• DATA UNDER STUDY:
__________

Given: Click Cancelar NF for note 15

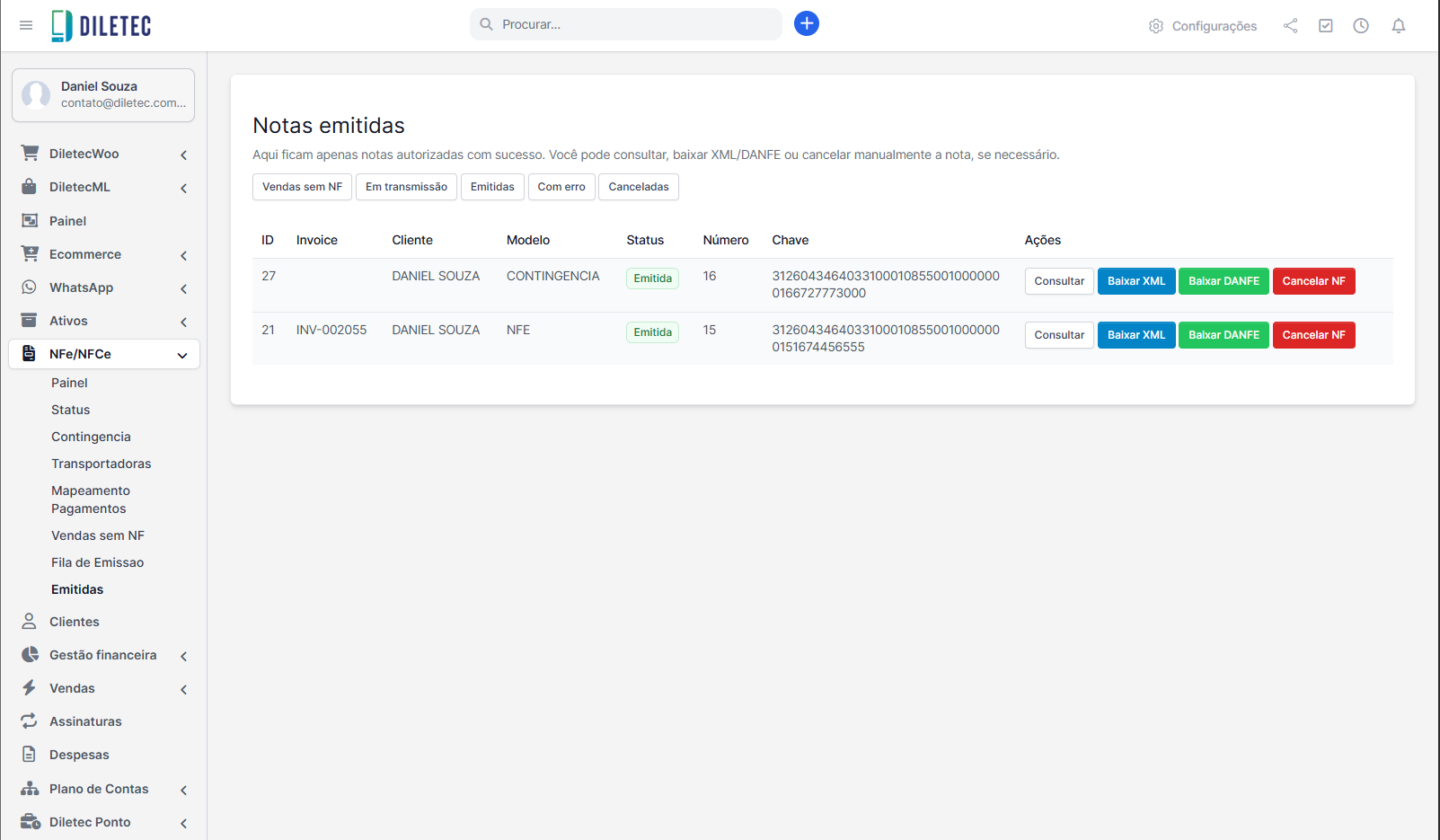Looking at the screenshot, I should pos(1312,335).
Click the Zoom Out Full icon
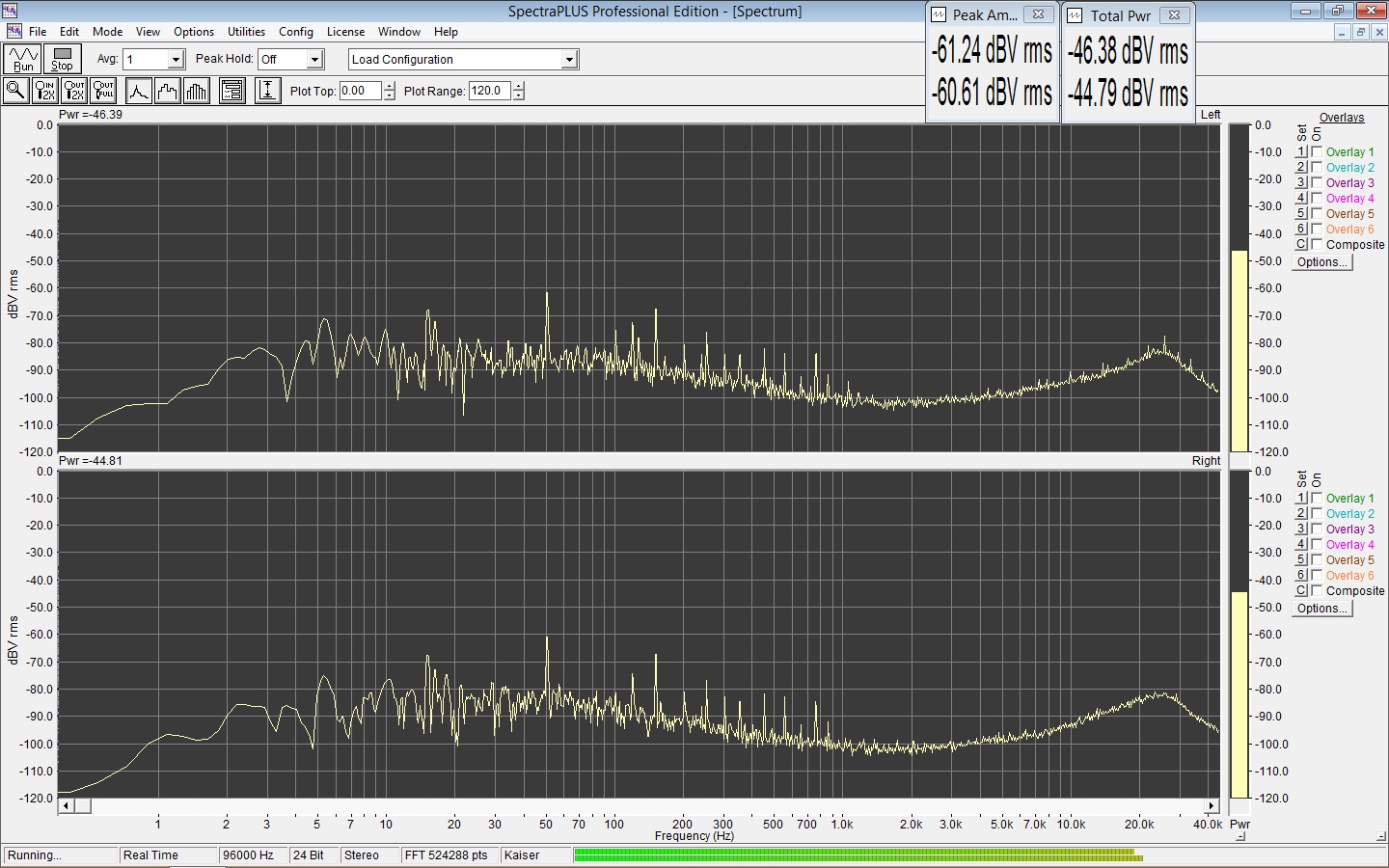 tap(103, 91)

__________

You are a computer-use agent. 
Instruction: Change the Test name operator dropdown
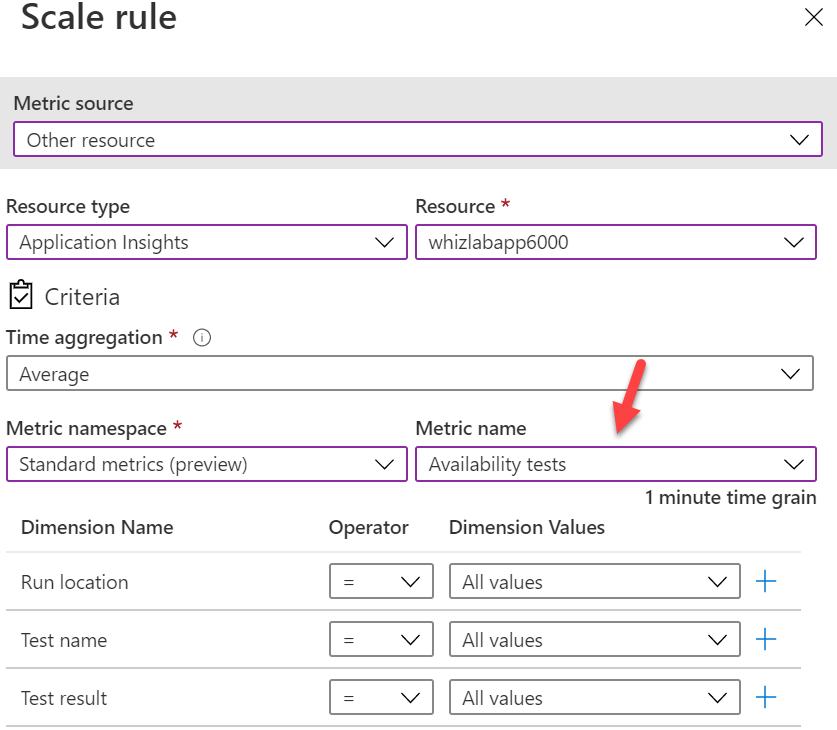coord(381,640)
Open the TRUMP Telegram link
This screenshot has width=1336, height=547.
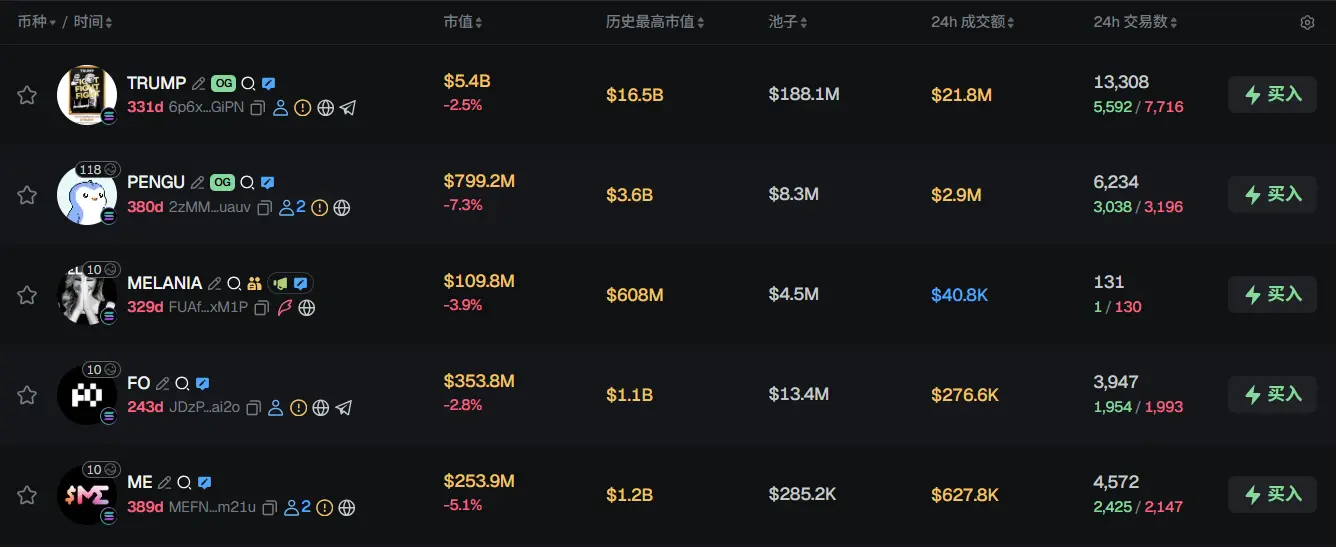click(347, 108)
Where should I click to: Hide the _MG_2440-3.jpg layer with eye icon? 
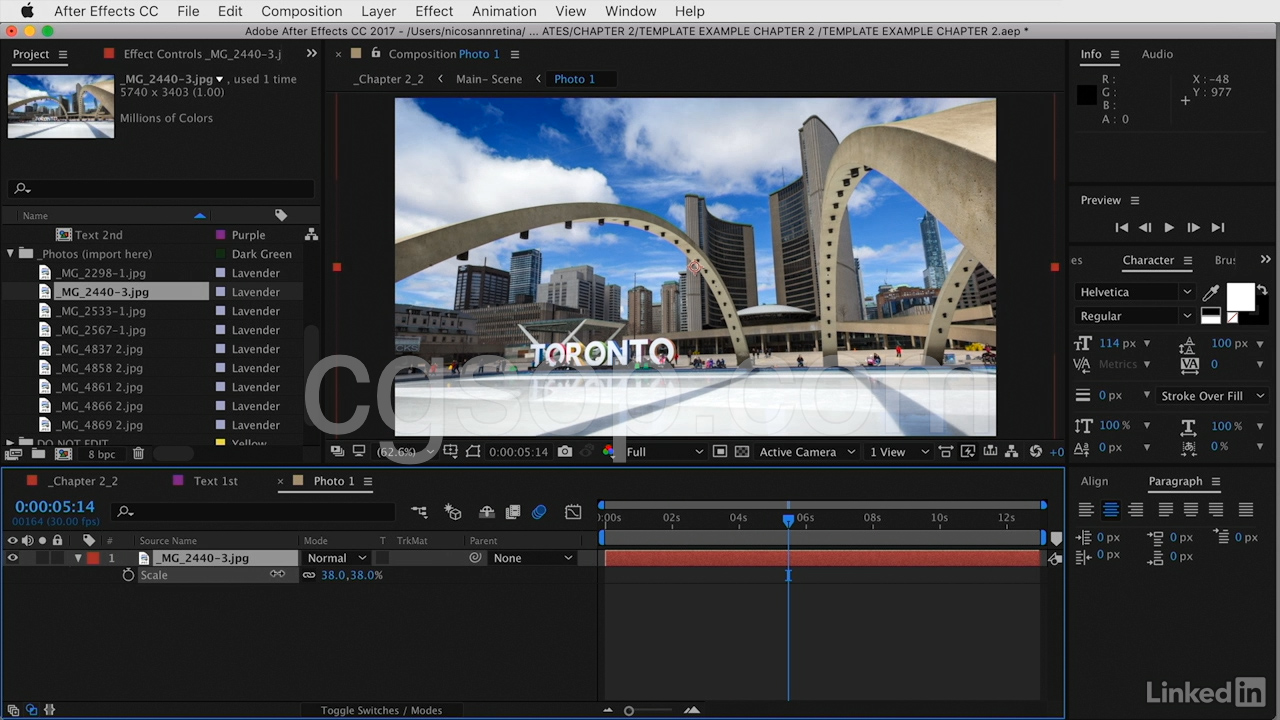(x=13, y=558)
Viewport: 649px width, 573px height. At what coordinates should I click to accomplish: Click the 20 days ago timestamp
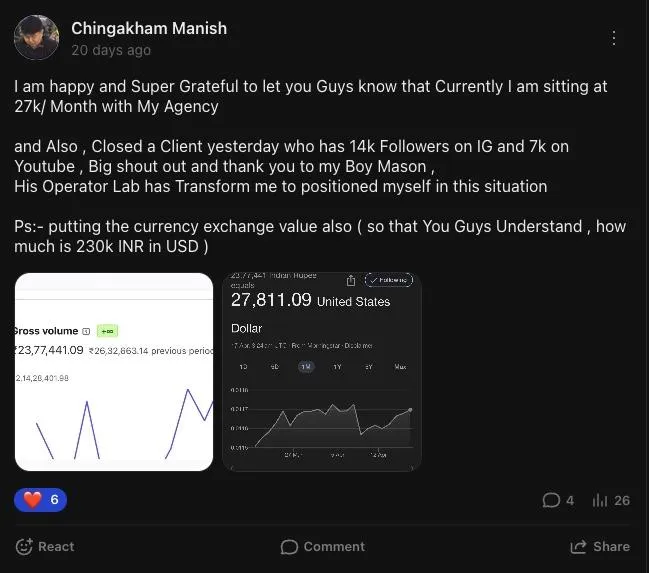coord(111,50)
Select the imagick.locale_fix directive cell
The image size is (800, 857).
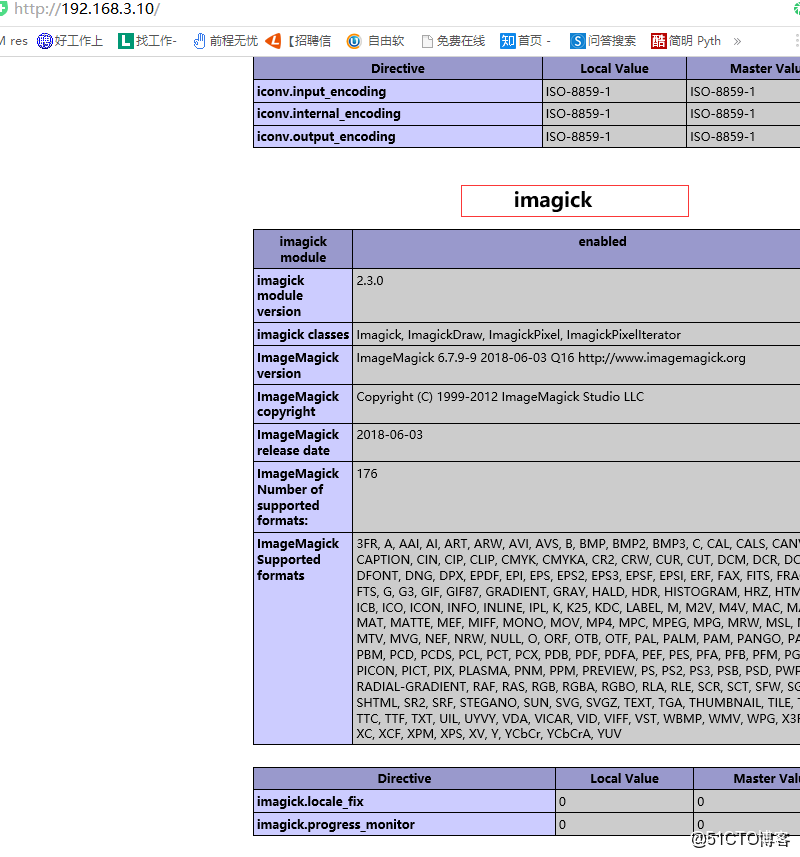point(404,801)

__________

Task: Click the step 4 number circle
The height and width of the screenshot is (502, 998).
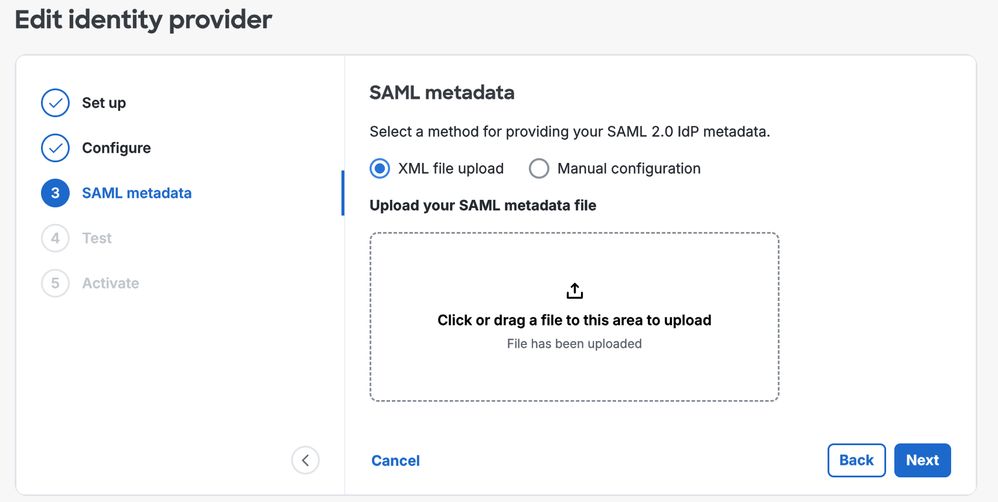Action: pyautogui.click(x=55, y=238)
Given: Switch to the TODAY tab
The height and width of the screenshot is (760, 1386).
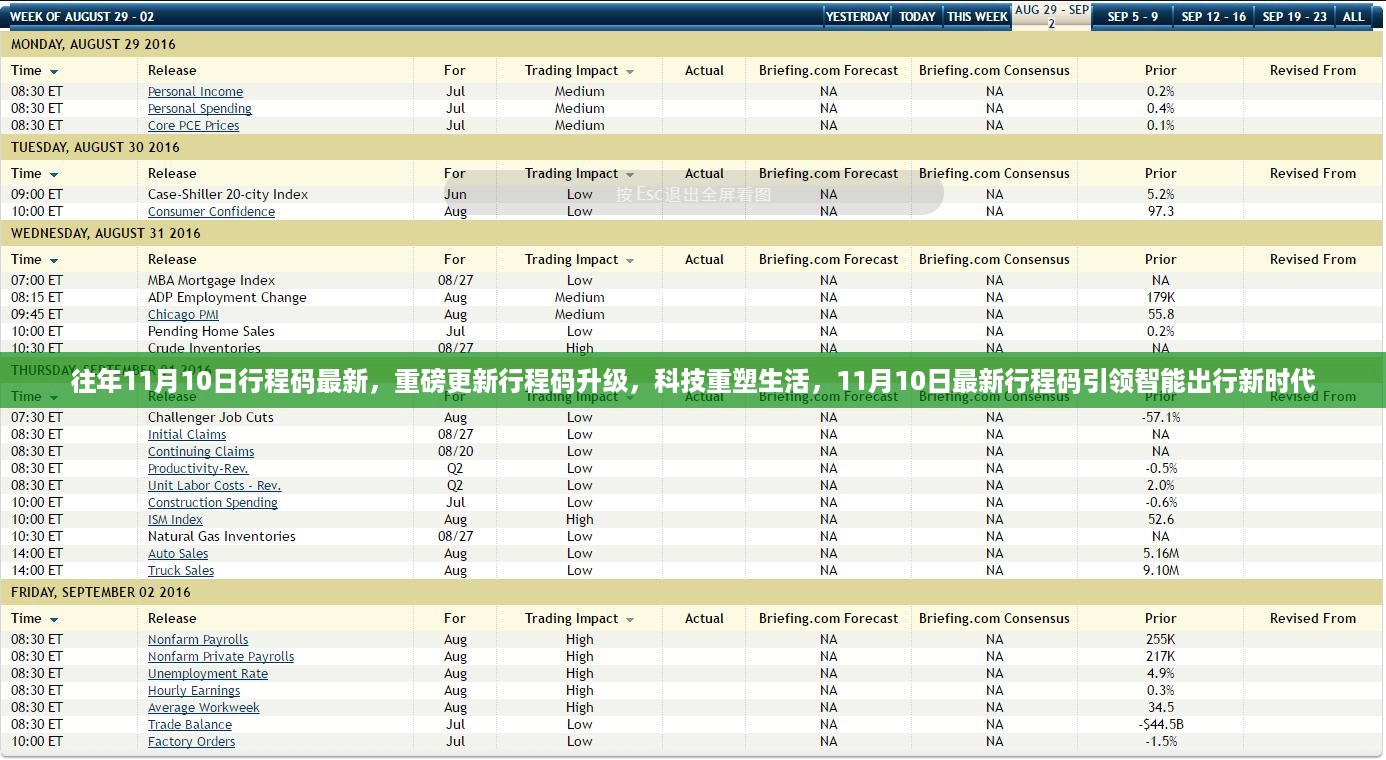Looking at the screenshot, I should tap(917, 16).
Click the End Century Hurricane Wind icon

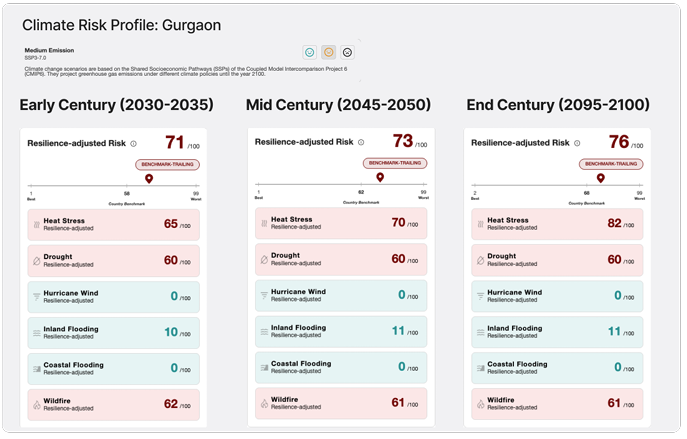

__________

• TASK DIRECTIONS:
Above are records; repeat only the lines from the line with "The height and width of the screenshot is (502, 998)." through the line with "Click the End Century Hurricane Wind icon", and leave pictures out.

• RESPONSE:
The height and width of the screenshot is (502, 998).
Action: pyautogui.click(x=55, y=238)
Given: Switch to the TODAY tab
The height and width of the screenshot is (760, 1386).
Looking at the screenshot, I should tap(917, 16).
Click the End Century Hurricane Wind icon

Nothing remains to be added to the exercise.